Martin Kohlstedt tritt auf die Bühne, es ist kurz nach acht, gleich wird die Sonne untergehen. Er setzt sich auf einen Klavierhocker und dreht dem Publikum den Rücken zu. Er blickt auf ein rotes Fender-Rhodes-Piano und verschiedene Synthesizer. "Die Leute sollen sich nicht auf mich konzentrieren", wird er später sagen, "sie sollen sich für die Musik öffnen."
Normalerweise füllt Kohlstedt den Großen Saal der Elbphilharmonie mit 2100 Plätzen, er spielt auch seit Jahren auf der Fusion, einem der größten Elektro-Festivals in Deutschland. In der Moskauer Staatsbibliothek wurde 2016 eigens ein Flügel auf einem Podest installiert, damit der Klang seiner Musik sich von hoch oben über die Zuhörenden ergießen konnte.
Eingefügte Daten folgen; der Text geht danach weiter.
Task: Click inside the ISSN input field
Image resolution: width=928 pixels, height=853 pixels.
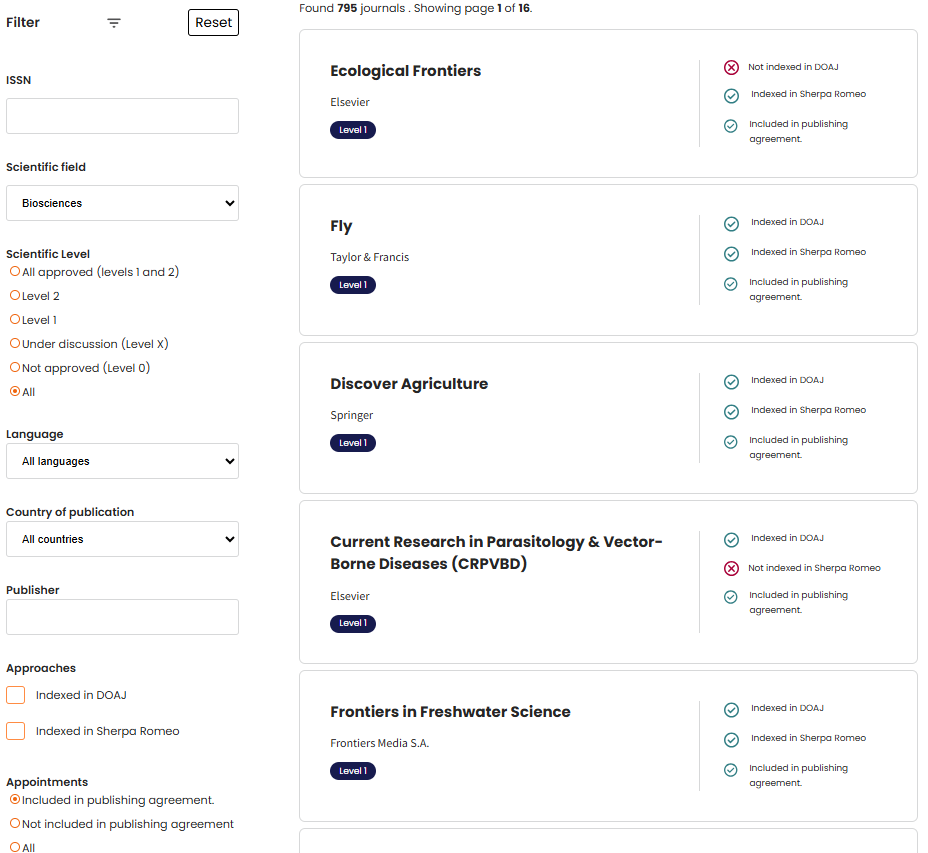Action: click(x=122, y=116)
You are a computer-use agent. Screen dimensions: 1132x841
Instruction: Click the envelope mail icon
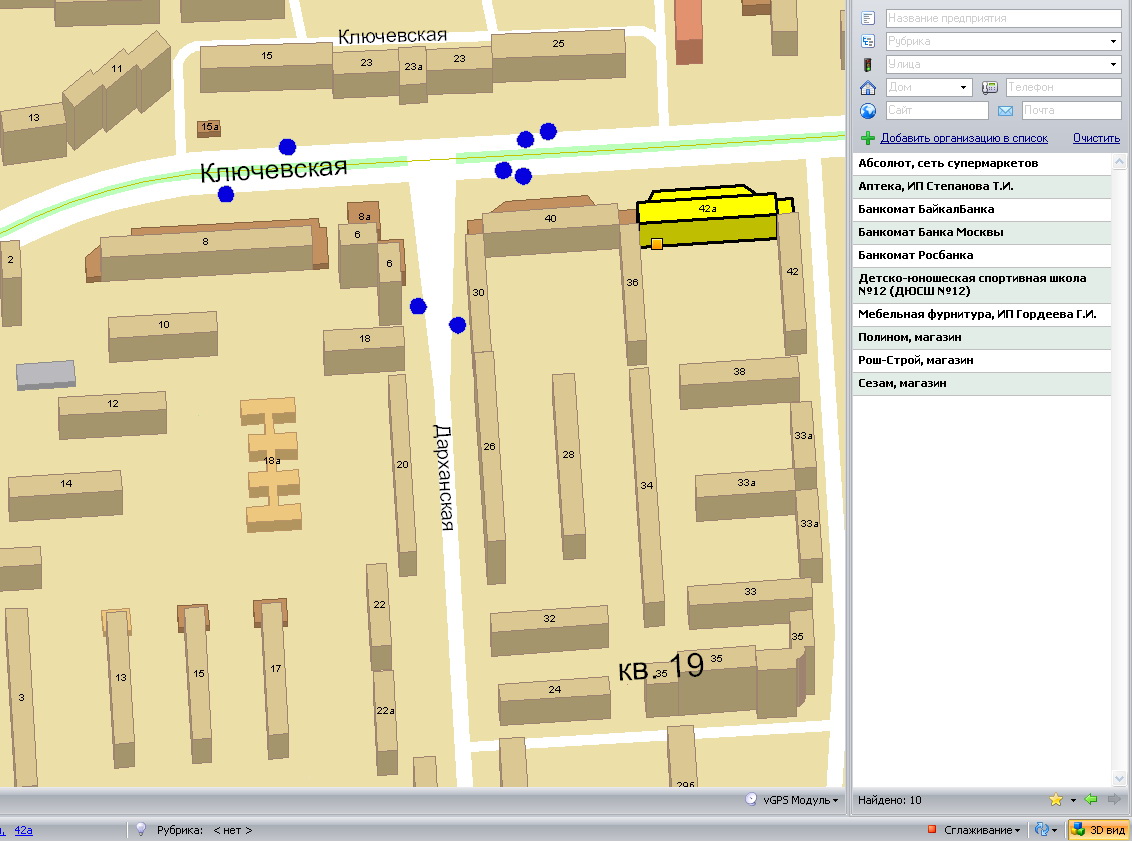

Heute spielt er auf dem Skandaløs, einem kleinen Festival auf einem norddeutschen Acker, nur ein paar Kilometer von der dänischen Grenze entfernt. Es ist ein Hochsommerabend im August 2024, doch der Wind bläst kalt durch die Gräser; wenige Kilometer weiter verschmelzen die tief hängenden Wolken mit der dunkelgrauen Nordsee.
Auf der Bühne spielt Kohlstedt nun immer wieder das A. Erst leise, dann lauter, das C dazu, er wird schneller. Es klingt, als säe er einen Samen, aus dem ein Sprössling keimt, gen Himmel wächst, zu einem Stamm wird. Er hält einen tiefen Ton, als verwurzelte er ihn in der Erde. Dann wird er leiser. Seine Tonfolgen glitzern wie Blätter im Sonnenlicht.
Kohlstedt legt seinen Kopf in den Nacken, reißt den Mund auf, schüttelt die Hände
Vor der Bühne beginnen die Menschen zu tanzen, ihre Gummistiefel stampfen rhythmisch auf der schlammigen Erde. Ein junger Mann in schwarzer Weste kreist die Schultern, erst die linke, dann die rechte, nimmt seine Handgelenke dazu. Er schließt seine Augen, lässt die Bässe durch seinen Körper fahren. Es klingt, als stünde plötzlich ein ganzes Orchester mit Kohlstedt auf der Bühne. Der legt seinen Kopf in den Nacken, reißt den Mund auf, schüttelt die Hände, als hätte er sich gerade an einer heißen Herdplatte verbrannt. Er bückt sich tief übers Pult, den Rücken so krumm, wie wenn er durch seine Wälder streift.